Result of General Meeting and Total Voting Rights

RNS Number : 0927F
Malvern International PLC
02 November 2022
 

2 November 2022

MALVERN INTERNATIONAL PLC

("Malvern", the "Company" or the "Group")

 

Result of General Meeting

and

Total Voting Rights

 

Malvern International plc (AIM: MLVN), the global learning and skills development partner, is pleased to  announce that at its General Meeting held earlier today all the resolutions proposed, were duly passed. Details of the resolutions were set out in a circular to shareholders dated 17 October 2022 (the "Circular").
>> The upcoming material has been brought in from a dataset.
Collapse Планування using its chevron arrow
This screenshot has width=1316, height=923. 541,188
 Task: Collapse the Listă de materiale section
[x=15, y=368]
Results of the proxy voting will be available on the Company's website in due course.

 

All capitalised terms in this announcement are as defined in the Circular which in addition to the Notice of General Meeting and other relevant documents, are available on the Company's website, www.malverninternational.com .

 

Share Reorganisation and New Ordinary Shares

 

Following the General Meeting, 9,312 new Ordinary Shares will be issued at a price of 0.1 pence per share to ensure that as part of the Share Reorganisation an exact whole number of New Consolidated Shares will be issued. At the Share Reorganisation Record Date, the 2,194,240,000 Existing Ordinary Shares will be consolidated into New Consolidated Ordinary Shares each on the basis of one New Consolidated Ordinary Share for each 20,000 Existing Ordinary Shares. Each New Consolidated Ordinary Share will then be sub-divided into 200 New Ordinary Shares and 1,800 New Deferred Shares. Immediately following the Share Reorganisation, the Company's issued ordinary share capital will comprise 21,942,400 Ordinary Shares of 0.1p each.

 

The closing mid-market price of an Existing Ordinary Share on 1 November 2022 was 0.095 pence which, had the Share Reorganisation occurred at that time, would be equivalent to a price of 9.5 pence per New Ordinary Share.

 

Application has been made for the 21,942,400 New Ordinary Shares to be admitted to trading on AIM. Dealings are expected to commence on 3 November 2022 at 8 a.m. The New Ordinary Shares will trade under the ISIN: GB00BNBVJZ07 and SEDOL: BNBVJZ0.

 

Existing share certificates will cease to be valid following the Share Reorganisation. New share certificates in respect of the New Ordinary Shares will be issued by first class post at the risk of the Shareholder within 10 business days of Admission. No certificates will be issued in respect of the New Deferred Shares, nor will CREST accounts of Shareholders be credited in respect of any entitlement to the New Deferred Shares. No application will be made for the New Deferred Shares to be admitted to trading on AIM or any other investment exchange. A CREST Shareholder will have their CREST account credited with their New Ordinary Shares following Admission on 3 November 2022.

 

Total Voting Rights

 

In accordance with the provisions of the Disclosure and Transparency Rules of the Financial Conduct Authority, the Company confirms that, following the Share Reorganisation, its issued share capital will comprise 21,942,400 new ordinary shares of 0.1p each ("Ordinary Share"), 44,198,781 deferred shares of 5p each, 654,234,932 deferred shares of 1p each and 2,327,186,637 deferred shares of 0.1p each. All of the Ordinary Shares have equal voting rights and none of the Ordinary Shares are held in Treasury. The total number of voting rights in the Company is therefore 21,942,400. This figure may be used by shareholders as the denominator for the calculations by which they will determine if they are required to notify their interest in, or a change to their interest in, the share capital of the Company under the Disclosure and Transparency Rules.

 

The expected timetable for implementation of the proposals is as follows:

Record Date for the Share Reorganisation

6 p.m. on 2 November 2022

Admission and dealings in the New Ordinary Shares expected to commence on AIM

3 November 2022

Expected date for CREST accounts to be credited for the New Ordinary Shares to be held in uncertified form

3 November 2022

Despatch of definitive share certificates in respect of the New Ordinary Shares to be held in certificated form, if applicable

within 10 business days of Admission

Notes

1.  Each of the times and dates above are indicative only and if any of the details contained in the timetable above should change, the revised times and dates will be notified to Shareholders by means of an announcement through a Regulatory Information Service.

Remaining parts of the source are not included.